Opinion| Why France is a reliable strategic partner for India
Since the end of the Cold War, India has signed “Strategic Partnership” agreements with more than 35 countries. Among the earliest was the one with France, signed in January 1998, during President Jacques Chirac’s visit to India. Last week, the strength of this partnership was in evidence at the United Nations Security Council (UNSC) when China sought to raise the subject of Kashmir in an informal, closed door session, originally convened to discuss the situation in Mali. France, supported by Russia and the United States (US) and other non-permanent members, led the move to block the Chinese initiative.
India and France share a common trait of civilisational exceptionalism, and after the Cold War ended, both countries were quick to espouse the virtues of multipolarity. French discomfort with a unipolar system was clear when French foreign minister Hubert Vedrine described the US as a hyperpuissance. Visualising the changing geopolitics with focus shifting from Euro-Atlantic to Asia-Pacific, France decided on India as its preferred partner in the Indian Ocean. Even before India’s nuclear tests in 1998, France declared that the nation’s exclusion from the global nuclear order was an anomaly, and that needed rectification. After the nuclear tests, France displayed an instinctual understanding of India’s security compulsions. The strategic dialogue that began in 1998 has grown over the years to cover nuclear, space, defence, cyber security, intelligence-sharing and counter-terrorism cooperation. Bilateral military exercises between the three services, beginning with the navies in 2001, followed by the air forces in 2004, and the armies in 2011, have now became a regular feature.
Cooperation in the space domain began in the 1960s with French assistance to set up the Indian launch facility at Sriharikota, but languished in later years because of export controls. The dialogue helped restart this cooperation and the Indian Space Research Organisation and Centre national d’études spatiales now work on joint missions.
After the US cut off nuclear fuel supplies for Tarapur in 1984, France became the fuel supplier. Following the Nuclear Suppliers Group waiver in 2008, India and France signed a civil nuclear cooperation agreement providing the framework for building the French Extended producer responsibility reactors in India.
Regarding Kashmir, France maintains that it is a bilateral issue between India and Pakistan and, therefore, does not merit discussion in the UN. China had first raised Kashmir at Pakistan’s behest in August, shortly after Article 370 was abrogated and the state of Jammu and Kashmir was divided into two Union territories. On August 16, 2019, the UNSC held an informal closed-door session, the first time Kashmir had appeared on the agenda of the council after 1965. India’s stand that the developments in Kashmir were an internal matter received considerable support. An attempt was made again by China in December to take up the issue but finessed by France and other countries.

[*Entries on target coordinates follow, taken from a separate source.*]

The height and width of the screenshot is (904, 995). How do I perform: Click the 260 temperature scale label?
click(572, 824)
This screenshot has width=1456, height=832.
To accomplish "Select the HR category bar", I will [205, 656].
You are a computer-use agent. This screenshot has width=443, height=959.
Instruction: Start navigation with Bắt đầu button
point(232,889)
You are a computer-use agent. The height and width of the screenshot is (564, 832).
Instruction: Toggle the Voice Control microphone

Pakistan’s foreign minister Shah Mahmood Qureshi had addressed a fresh letter on Kashmir to the UNSC in January, and this time China decided to introduce it into a previously scheduled meeting under the agenda provision of “Any Other Items”. French lead was quickly endorsed by the other permanent and a number of non-permanent members bringing the meeting to a closure. The Chinese action, which came after the informal summit between Prime Minister Narendra Modi and Chinese President Xi Jinping in October, makes it clear that China remains insensitive to India’s core concerns. The announcements on “strategic communications” that differences do not become disputes and the plans of holding 70 major events in the two countries to mark 70 years of establishment of diplomatic relations are unlikely to put a gloss on growing differences over China–Pakistan Economic Corridor, Belt and Road Initiative, Indo-Pacific, China’s veto on India’s membership of the NSG, and attempts to block the listing of Masood Azhar as a terrorist.
A close strategic partnership with Russia was forged during the Cold War, and it has stood the test of time. Yet there are occasional murmurs in Moscow about India’s growing proximity to the US, particularly in the Quad (Australia, Japan, US and India), which foreign minister Sergey Lavrov described as a “divisive concept” last week at the Raisina Dialogue in Delhi. India too has been blindsided by Russia’s new engagement with the Taliban and by extension, Pakistan. The strategic partnership with the US is more recent, but has developed strong roots with more than 50 bilateral dialogues. Beginning from scratch a decade ago, the US has also emerged as a key defence supplier. Yet, it is clear that US has its interests in the region when it comes to Pakistan, Iran and its negotiations with Taliban.
The test for a strategic partnership is not that there must be convergence on all issues; the test is that where there are differences, these are expressed in private and not publicly. This is where the India-France strategic partnership, nurtured over two decades, demonstrates its resilience.